Tanja setzt sich am Abend ans Telefon, um in gesamt Australien nach Tierärzten zu suchen die sich mit Kamelen auskennen. Sie ist erfolgreich und findet Ärzte in Tasmanien, Perth, Alice Springs und Brisbane. Leider ist der eine im Urlaub, der andere befindet sich gerade auf einer Geschäftsreise, doch der Tierarzt von Brisbane ist sofort bereit sich mit unserem Arzt in Verbindung zu setzten.

Am nächsten Tag meint Peter wir sollen Sebastian Tabletten gegen Magengeschwüre verabreichen und 10 Liter Wasser mit einer kleinen Handpumpe in sein Maul spritzen.

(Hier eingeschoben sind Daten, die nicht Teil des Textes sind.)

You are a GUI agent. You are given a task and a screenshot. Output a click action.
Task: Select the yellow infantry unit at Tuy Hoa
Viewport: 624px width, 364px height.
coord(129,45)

Unter großen Aufwand schaffen wir es tatsächlich die in Weißbrot gewickelten Tabletten in Sebastians Maul zu stopfen. Er möchte sie sofort wieder ausspucken, weshalb ich ihm die Lippen solange zuhalte, bis er das Zeug schluckt.

Am Abend scheint er tatsächlich an ein paar Sträucher herumzunippen, doch am nächsten Morgen ist sein Zustand schlimmer als je zuvor. „Ob die Tabletten daran schuld sind?“ ,fragt Tanja. Ich weiß nicht. Entweder sind es die Tabletten oder das Wasser,“ antworte ich. Wir rufen Peter an. „Lasst das Wasser weg und gebt ihm auf jeden Fall die Tabletten mindestens zweimal am Tag,“ empfiehlt er.